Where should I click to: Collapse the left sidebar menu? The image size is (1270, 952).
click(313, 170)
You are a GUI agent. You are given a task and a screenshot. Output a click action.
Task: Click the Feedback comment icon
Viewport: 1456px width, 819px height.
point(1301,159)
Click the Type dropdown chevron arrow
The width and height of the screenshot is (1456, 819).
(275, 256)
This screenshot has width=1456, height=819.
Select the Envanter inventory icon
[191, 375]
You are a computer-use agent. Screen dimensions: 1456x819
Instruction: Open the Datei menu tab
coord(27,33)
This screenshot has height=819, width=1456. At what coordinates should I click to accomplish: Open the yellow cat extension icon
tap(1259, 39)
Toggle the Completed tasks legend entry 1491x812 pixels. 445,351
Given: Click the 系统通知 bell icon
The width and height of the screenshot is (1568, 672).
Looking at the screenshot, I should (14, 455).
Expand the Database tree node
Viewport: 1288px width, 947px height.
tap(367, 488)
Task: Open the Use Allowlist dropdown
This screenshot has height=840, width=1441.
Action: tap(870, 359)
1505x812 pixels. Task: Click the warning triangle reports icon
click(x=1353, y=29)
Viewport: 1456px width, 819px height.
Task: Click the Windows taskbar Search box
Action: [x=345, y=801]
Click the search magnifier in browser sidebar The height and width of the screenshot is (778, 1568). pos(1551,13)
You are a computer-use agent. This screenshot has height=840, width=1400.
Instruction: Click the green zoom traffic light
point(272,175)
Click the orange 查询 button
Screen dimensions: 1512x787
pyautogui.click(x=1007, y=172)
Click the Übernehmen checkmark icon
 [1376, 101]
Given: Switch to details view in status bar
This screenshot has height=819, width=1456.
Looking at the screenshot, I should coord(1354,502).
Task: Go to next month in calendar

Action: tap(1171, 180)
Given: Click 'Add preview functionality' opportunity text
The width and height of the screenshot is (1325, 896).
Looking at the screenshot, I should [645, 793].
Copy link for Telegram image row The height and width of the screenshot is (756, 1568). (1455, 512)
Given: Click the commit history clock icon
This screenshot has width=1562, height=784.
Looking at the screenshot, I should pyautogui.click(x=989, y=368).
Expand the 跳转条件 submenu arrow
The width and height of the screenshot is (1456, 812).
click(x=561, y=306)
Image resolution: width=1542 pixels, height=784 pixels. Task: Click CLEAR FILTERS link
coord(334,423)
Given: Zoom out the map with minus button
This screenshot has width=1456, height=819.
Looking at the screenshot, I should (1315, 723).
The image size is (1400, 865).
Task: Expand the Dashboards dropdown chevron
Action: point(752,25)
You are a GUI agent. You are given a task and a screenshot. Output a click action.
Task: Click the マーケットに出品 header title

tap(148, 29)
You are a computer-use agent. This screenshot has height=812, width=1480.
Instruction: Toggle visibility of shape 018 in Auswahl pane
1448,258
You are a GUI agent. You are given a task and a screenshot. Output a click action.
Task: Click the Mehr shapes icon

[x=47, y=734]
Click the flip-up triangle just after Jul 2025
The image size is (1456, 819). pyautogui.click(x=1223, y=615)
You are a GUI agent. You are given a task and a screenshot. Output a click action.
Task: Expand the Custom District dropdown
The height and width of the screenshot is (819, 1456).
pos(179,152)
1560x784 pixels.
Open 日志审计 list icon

::::::::::

Task item:
Go through the entries above and pull out each line with "button" in it.

Result of the exercise:
Click the orange 查询 button
Given: Zoom out the map with minus button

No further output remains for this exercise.